Pero lo que no entienden es que las tensiones que no se resuelven, revientan. Que las sociedades polarizadas no se reforman: se pudren. Y que cuando se pudren, todo el mundo pierde. Incluso ellos.
España, esa trinchera permanente
Todo esto, además, ocurre en España. Y eso, créame usted, tiene su peso. Porque España, por más que la hayan disfrazado de nación moderna con eslóganes en inglés, sigue siendo lo que ha sido siempre: un país cainita, barroco, teatral y dado a las guerras civiles, con o sin tiros.
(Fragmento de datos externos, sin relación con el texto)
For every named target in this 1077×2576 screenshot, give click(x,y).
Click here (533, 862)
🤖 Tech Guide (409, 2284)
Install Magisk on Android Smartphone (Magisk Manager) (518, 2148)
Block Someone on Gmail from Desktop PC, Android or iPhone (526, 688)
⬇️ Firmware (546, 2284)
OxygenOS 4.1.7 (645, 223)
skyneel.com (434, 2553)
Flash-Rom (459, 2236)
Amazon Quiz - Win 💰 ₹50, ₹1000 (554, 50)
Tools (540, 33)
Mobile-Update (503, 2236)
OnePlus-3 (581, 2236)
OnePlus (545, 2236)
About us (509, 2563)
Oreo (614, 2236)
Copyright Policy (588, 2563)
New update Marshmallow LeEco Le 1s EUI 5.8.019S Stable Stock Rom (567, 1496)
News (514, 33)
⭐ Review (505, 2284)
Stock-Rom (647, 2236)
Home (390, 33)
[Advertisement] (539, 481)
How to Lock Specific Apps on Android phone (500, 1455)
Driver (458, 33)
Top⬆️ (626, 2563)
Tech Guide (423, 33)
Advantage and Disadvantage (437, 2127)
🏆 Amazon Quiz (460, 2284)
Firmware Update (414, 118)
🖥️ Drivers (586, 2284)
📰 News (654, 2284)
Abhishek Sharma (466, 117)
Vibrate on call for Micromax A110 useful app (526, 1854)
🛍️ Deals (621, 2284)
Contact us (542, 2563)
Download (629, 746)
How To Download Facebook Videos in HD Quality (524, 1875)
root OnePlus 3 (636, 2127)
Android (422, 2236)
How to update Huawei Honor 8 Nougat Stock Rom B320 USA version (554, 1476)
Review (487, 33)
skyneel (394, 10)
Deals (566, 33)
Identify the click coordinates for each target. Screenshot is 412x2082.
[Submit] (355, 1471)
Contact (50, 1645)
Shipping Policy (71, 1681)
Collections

Aquí la moderación es sospechosa, el acuerdo es cobardía y el sentido común es traición. Aquí lo que cotiza es el aspaviento, el gesto altivo, la frase definitiva. Aquí se prefiere tener razón a convivir. Y mientras tanto, seguimos llamándonos paisanos con la misma ternura con la que uno le da un abrazo a quien sabe que lo apuñalará en la próxima esquina.
España no necesita enemigos exteriores. Se basta sola para devorarse desde dentro. Con saña, con arte, con pasión. Pero sin memoria. Porque lo más español que existe no es el vino, ni la paella, ni el flamenco: es repetir los errores de ayer con el mismo entusiasmo de siempre.
Última línea del frente
Quizá sea tarde. Quizá hemos desaprendido a escucharnos. Quizá el sentido común ya no cotiza. Quizá esta época esté condenada a ser recordada como la del griterío inútil, la de los hashtags en vez de los argumentos.
Pero yo, mientras me queden fuerzas y teclas, seguiré escribiendo desde mi trinchera. Con el fusil de la palabra en ristre y el casco lleno de dudas. Mirando este lodazal con media sonrisa torcida y pensando: no todos tragamos. No todos olvidamos. No todos elegimos gritar.
Y si algún día alguien pregunta qué pasó, que se sepa que hubo quienes aún pensaban que disentir no era traicionar.




















Porque mientras haya un rincón donde poder escribir sin pedir permiso, mientras exista un resquicio de libertad en esta jaula de trincheras digitales, no todo estará perdido. Y yo, al menos, seguiré ahí. Desde mi esquina. Con la mala leche intacta. Y las ideas claras. Aunque sean pocas. Tú si que sabes, y yo te leeré, porque me gusta tu forma de dilucidar.
Gracias, Yolanda. Uno escribe como puede, desde la esquina que le queda, entre cicatrices y teclas desgastadas, por no rendirse del todo a esta verbena de idioteces en la que han convertido lo público. Que tú lo leas, y encima digas que dilucido algo, ya es más de lo que esperaba. Aquí seguiremos, con la mala leche templada y el dedo en el gatillo del teclado. Un abrazo desde la trinchera.